Statement by the Liberty Justice Center Regarding the Supreme Court’s Recent Ruling on Government Officials and Social Media

March 18, 2024

The U.S. Supreme Court has unanimously ruled that government officials violate First Amendment rights when they use their positions to censor critics by deleting others’ social media comments, blocking their accounts, or otherwise interfering with their speech online.

In Friday’s decision in Lindke v. Freed, the Supreme Court provided a legal test to determine whether a government official’s activity on social media qualifies as private, in which case the official may freely block users and delete posts, or official, in which case the First Amendment prohibits the official from censoring posts or blocking users based on the viewpoint or content of their speech.

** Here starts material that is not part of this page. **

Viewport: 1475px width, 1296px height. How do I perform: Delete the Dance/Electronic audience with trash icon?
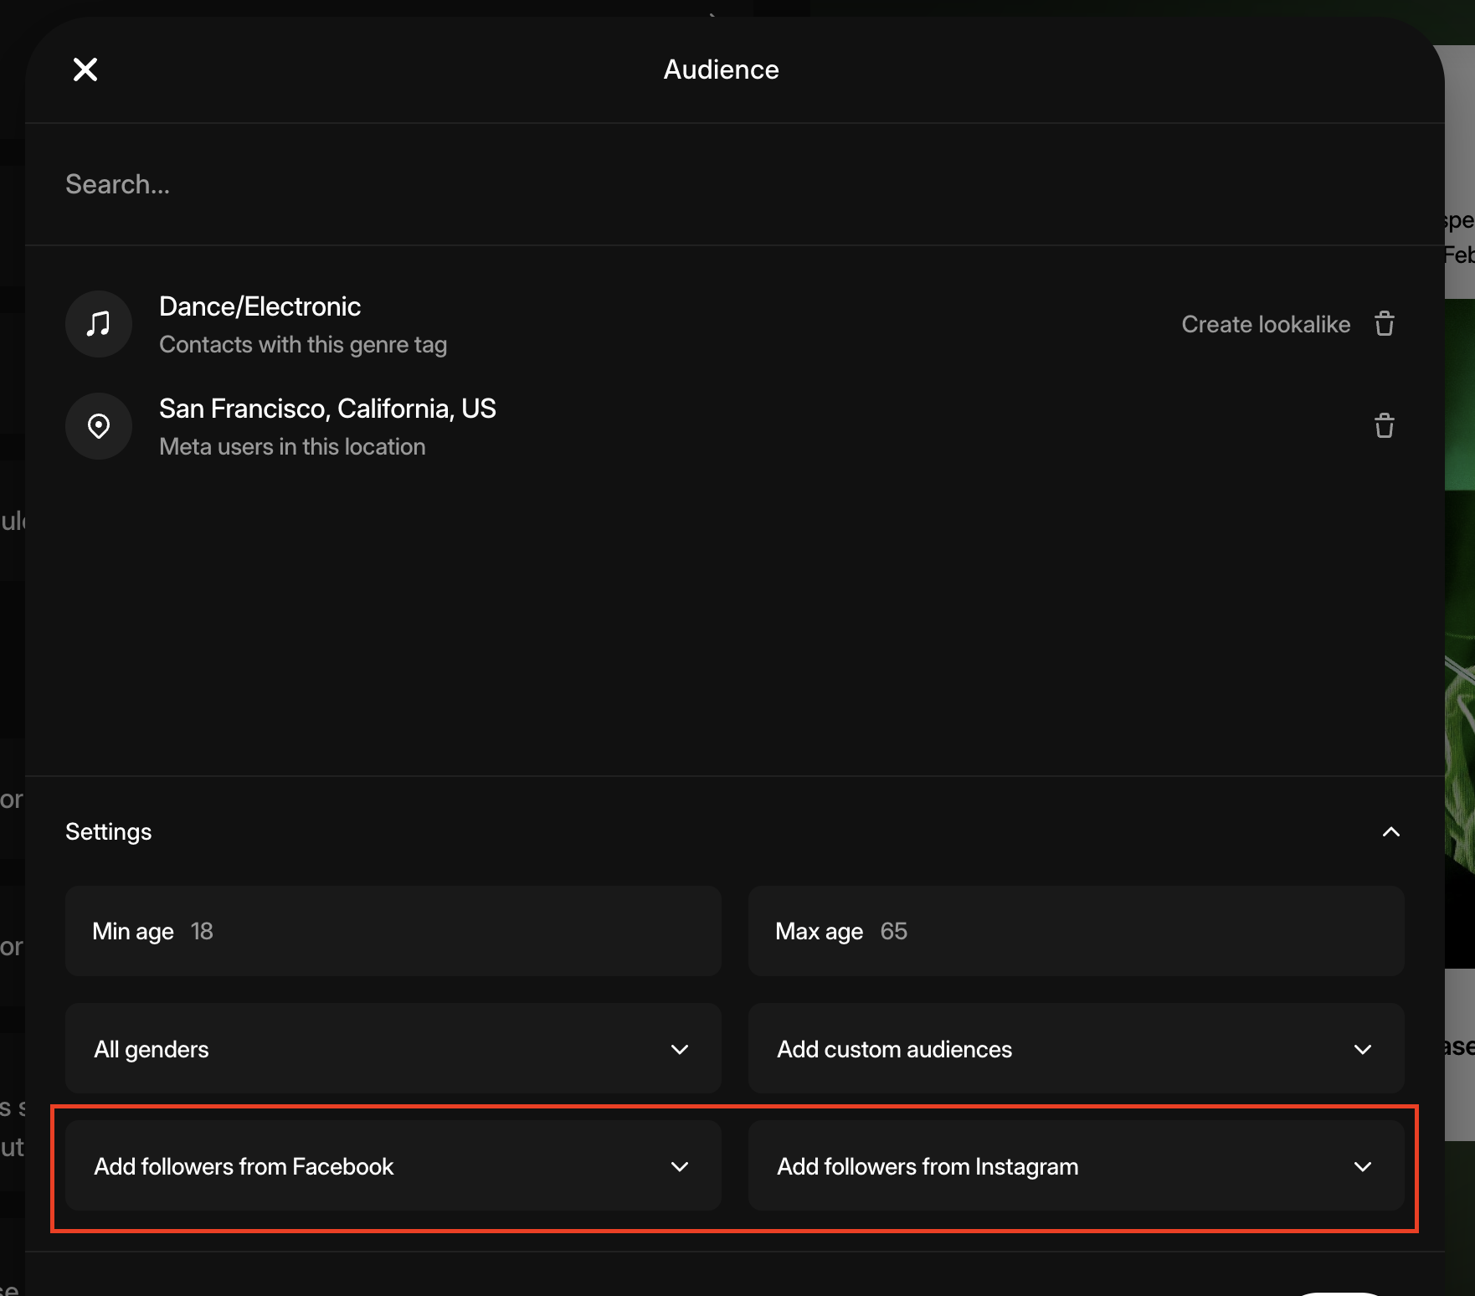pos(1385,324)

The Court held that the First Amendment constrains an official’s ability to block and censor when the official both had “actual authority to speak on the State’s behalf” and “purported to exercise that authority when he spoke on social media.”

Following the ruling, the Liberty Justice Center issued a statement by President Jacob Huebert on X:

“The Supreme Court rightly concluded that the First Amendment forbids government officials from using their positions to silence critics—on social media or anywhere else.”

The Liberty Justice Center litigates in defense of Americans’ constitutional right to free speech across the country, recently standing up against school boards’ attempts to censor parents in Oregon and celebrating a victory for doctors’ First Amendment rights in California.